» **Records for the task**

■ ■ ■ ■ ■ ■ ■

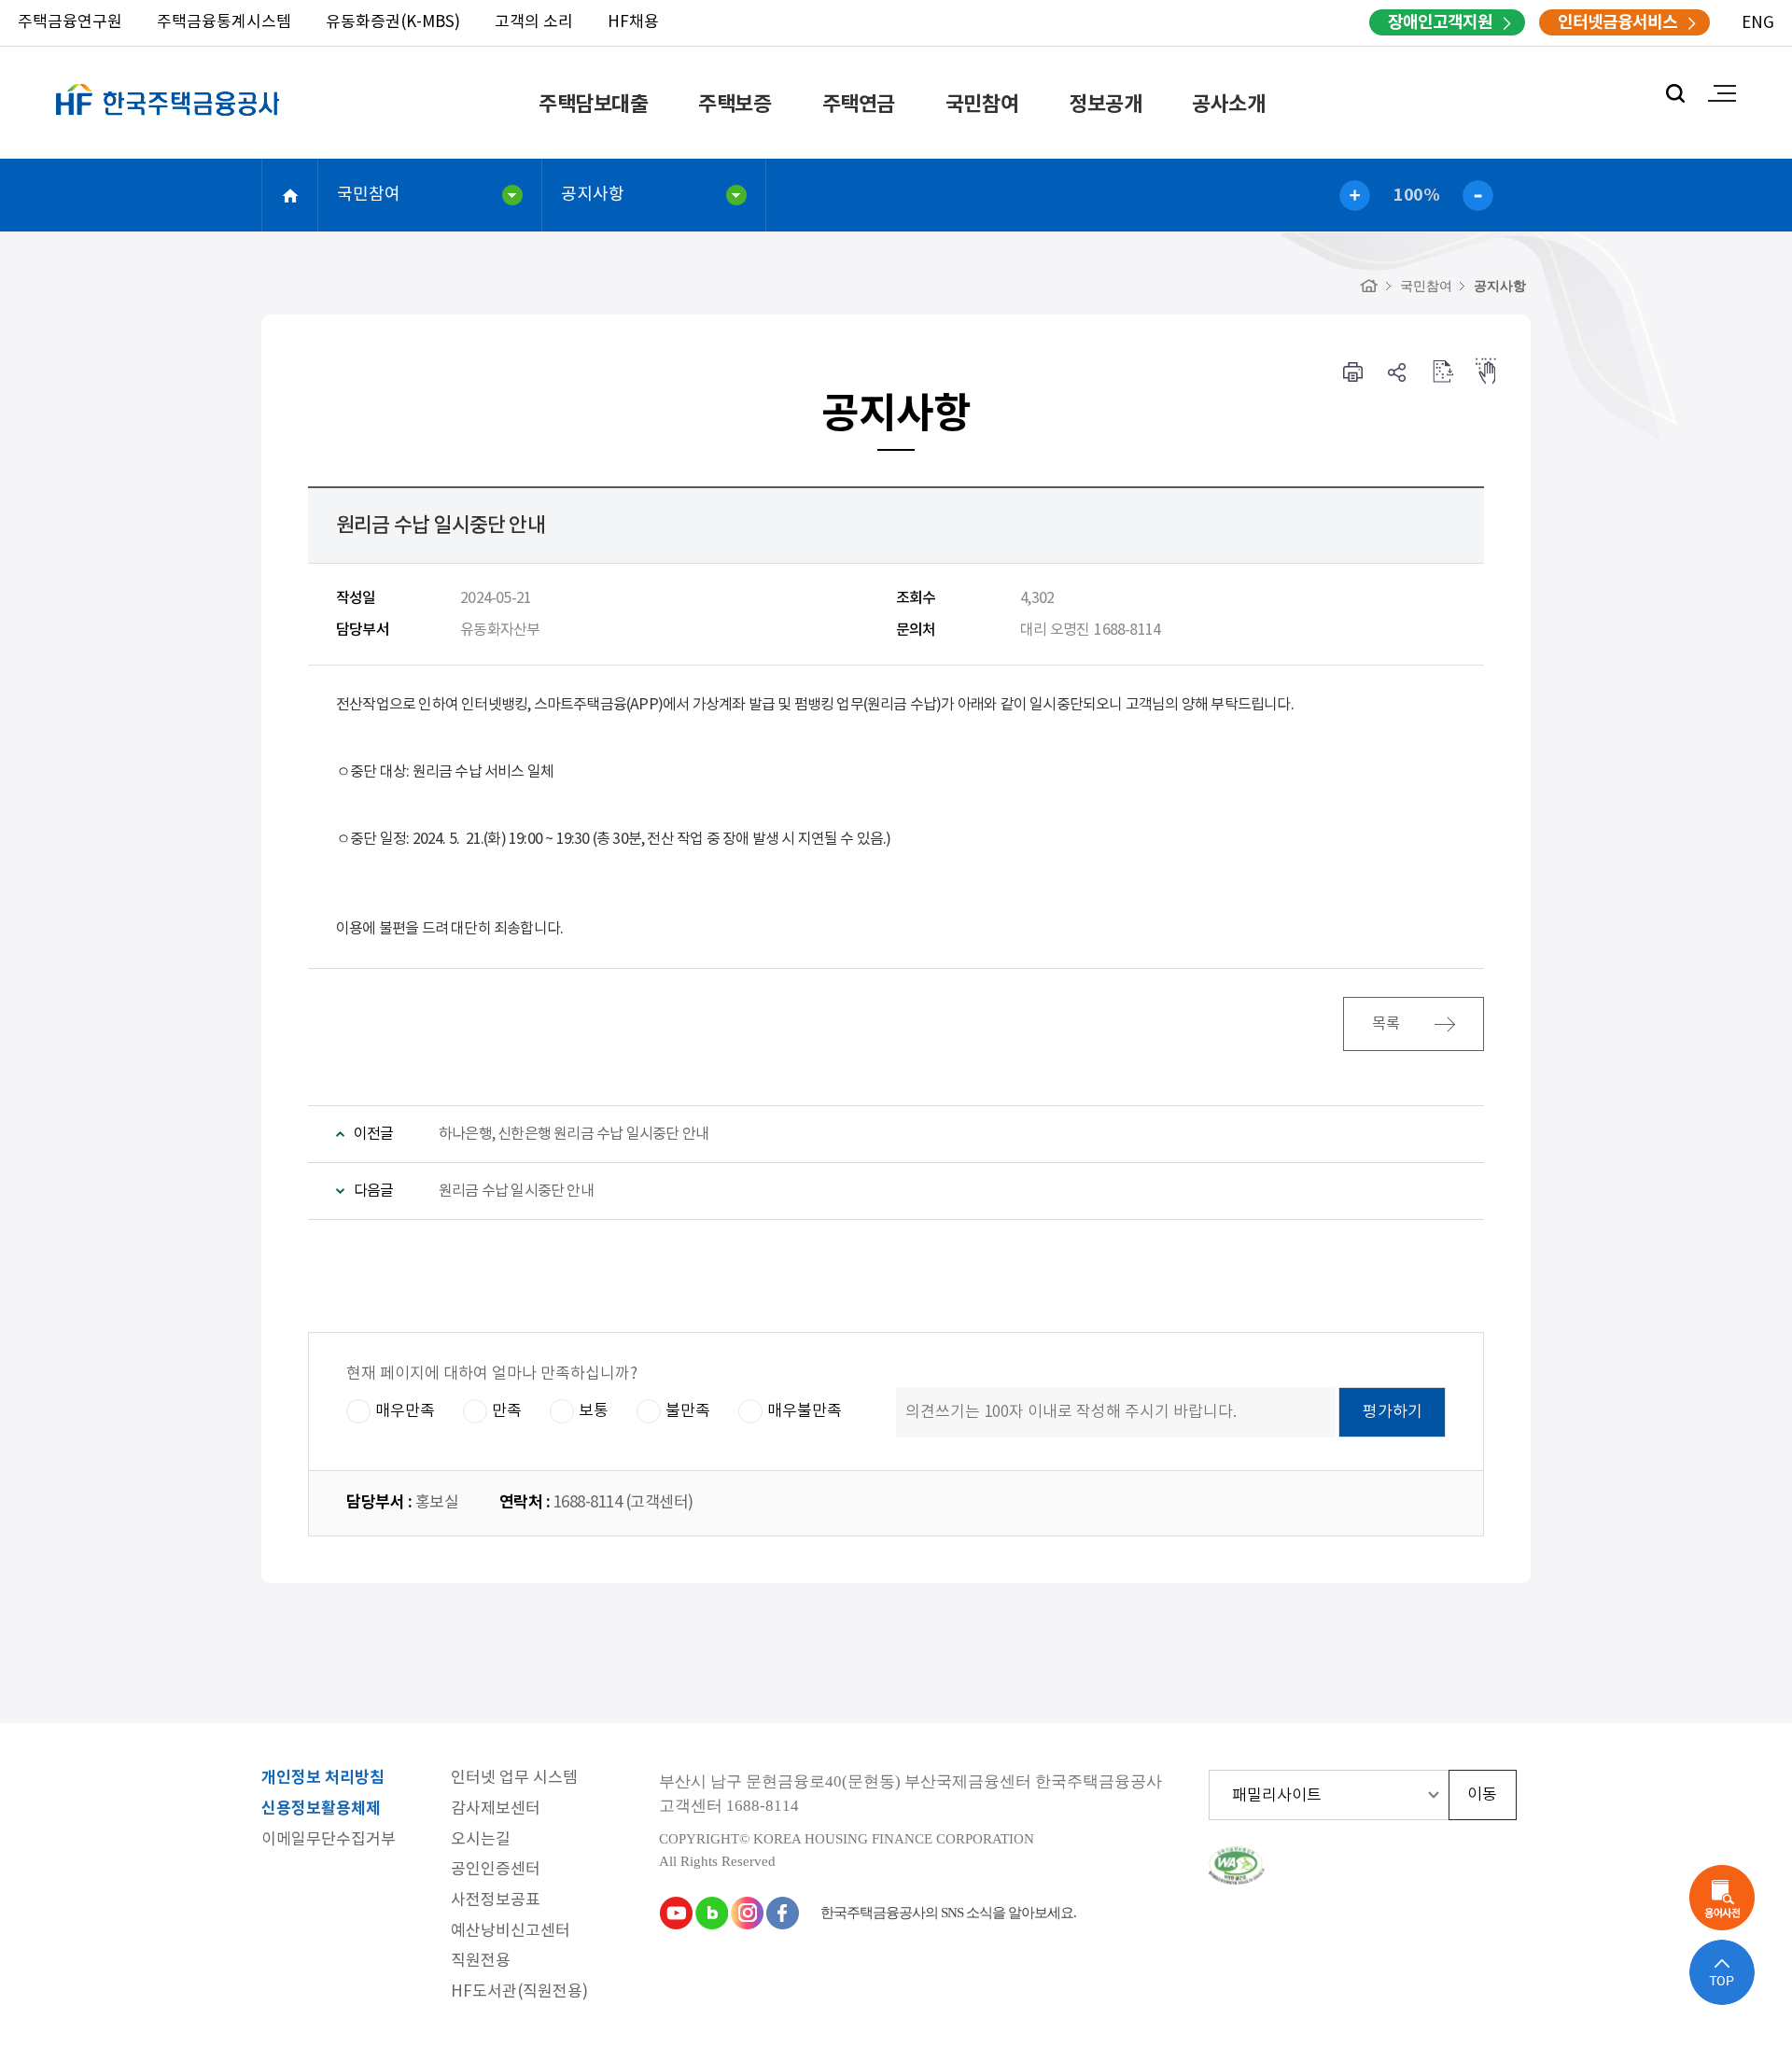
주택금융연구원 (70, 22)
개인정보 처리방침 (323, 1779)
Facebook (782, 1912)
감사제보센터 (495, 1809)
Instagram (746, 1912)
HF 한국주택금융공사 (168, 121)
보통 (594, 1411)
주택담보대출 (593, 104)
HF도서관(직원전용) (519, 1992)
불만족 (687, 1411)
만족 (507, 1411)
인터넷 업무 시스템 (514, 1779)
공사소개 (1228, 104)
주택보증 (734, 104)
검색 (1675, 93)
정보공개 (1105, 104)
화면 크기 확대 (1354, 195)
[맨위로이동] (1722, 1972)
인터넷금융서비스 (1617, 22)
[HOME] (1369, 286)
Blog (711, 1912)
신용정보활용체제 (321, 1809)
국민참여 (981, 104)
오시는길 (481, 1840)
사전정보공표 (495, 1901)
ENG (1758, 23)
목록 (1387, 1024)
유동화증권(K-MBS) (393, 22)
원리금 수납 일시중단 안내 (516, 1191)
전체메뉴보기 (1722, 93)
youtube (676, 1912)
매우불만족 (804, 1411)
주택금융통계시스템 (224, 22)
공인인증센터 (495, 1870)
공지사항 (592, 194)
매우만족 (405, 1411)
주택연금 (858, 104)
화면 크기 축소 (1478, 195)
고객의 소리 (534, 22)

■ ■ ■ ■ ■ ■ ■

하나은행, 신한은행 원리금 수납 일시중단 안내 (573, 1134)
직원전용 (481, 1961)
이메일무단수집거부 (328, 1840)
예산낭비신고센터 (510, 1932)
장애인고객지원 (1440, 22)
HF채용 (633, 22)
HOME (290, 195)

■ ■ ■ ■ ■ ■ ■

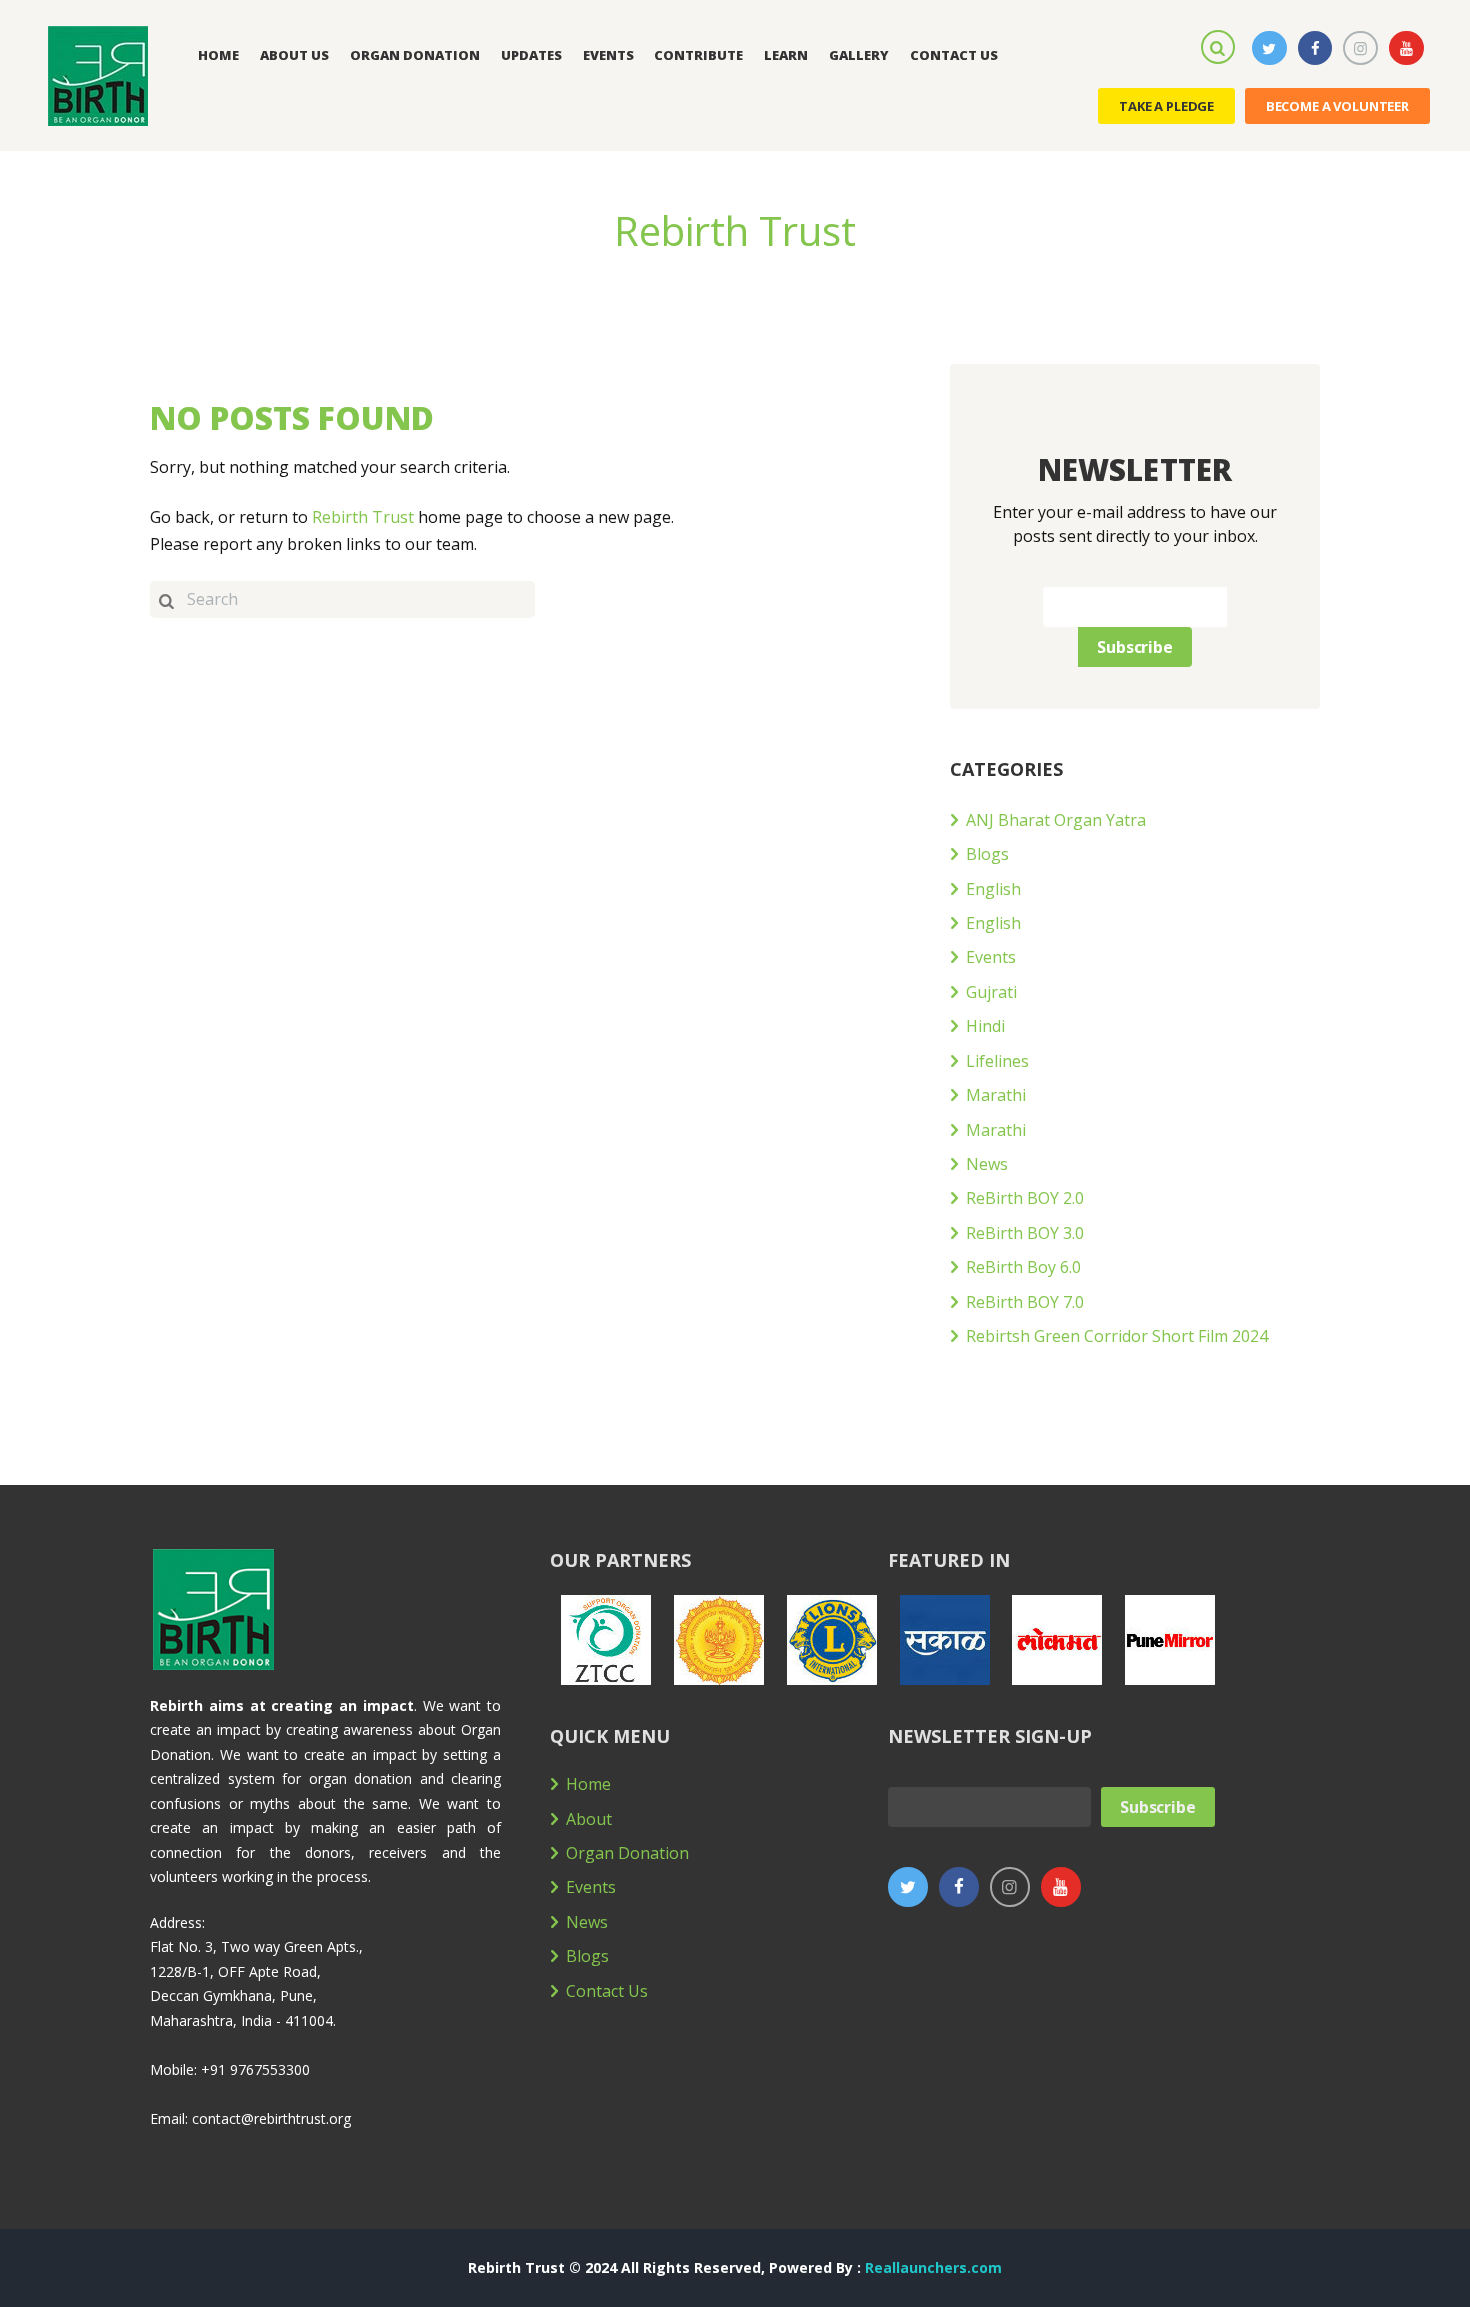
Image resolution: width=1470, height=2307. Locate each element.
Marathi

■ ■ ■ ■ ■ ■ ■

» **What you are asked to do**
In the entries above, find the line with "신용정보활용체제 (321, 1809)" and the line with "공지사항 (592, 194)", then restate word for word both of them and every line between, with nothing more.

» **Answer space**
신용정보활용체제 (321, 1809)
국민참여 (981, 104)
오시는길 (481, 1840)
사전정보공표 (495, 1901)
ENG (1758, 23)
목록 (1387, 1024)
유동화증권(K-MBS) (393, 22)
원리금 수납 일시중단 안내 (516, 1191)
전체메뉴보기 (1722, 93)
youtube (676, 1912)
매우불만족 (804, 1411)
주택금융통계시스템 (224, 22)
공인인증센터 (495, 1870)
공지사항 (592, 194)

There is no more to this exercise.